• WHAT THIS TASK INVOLVES
Could the data underneath be repeated exactly, in full?

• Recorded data

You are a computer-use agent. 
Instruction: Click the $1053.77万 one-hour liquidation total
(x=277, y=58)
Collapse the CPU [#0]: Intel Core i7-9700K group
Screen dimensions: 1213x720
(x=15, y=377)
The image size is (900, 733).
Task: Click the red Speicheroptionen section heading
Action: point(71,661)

• FINISHED TASK
You are a computer-use agent. 
Instruction: Click the $1053.77万 one-hour liquidation total
(x=277, y=58)
Collapse the CPU [#0]: Intel Core i7-9700K group
Screen dimensions: 1213x720
(x=15, y=377)
The image size is (900, 733).
Task: Click the red Speicheroptionen section heading
Action: point(71,661)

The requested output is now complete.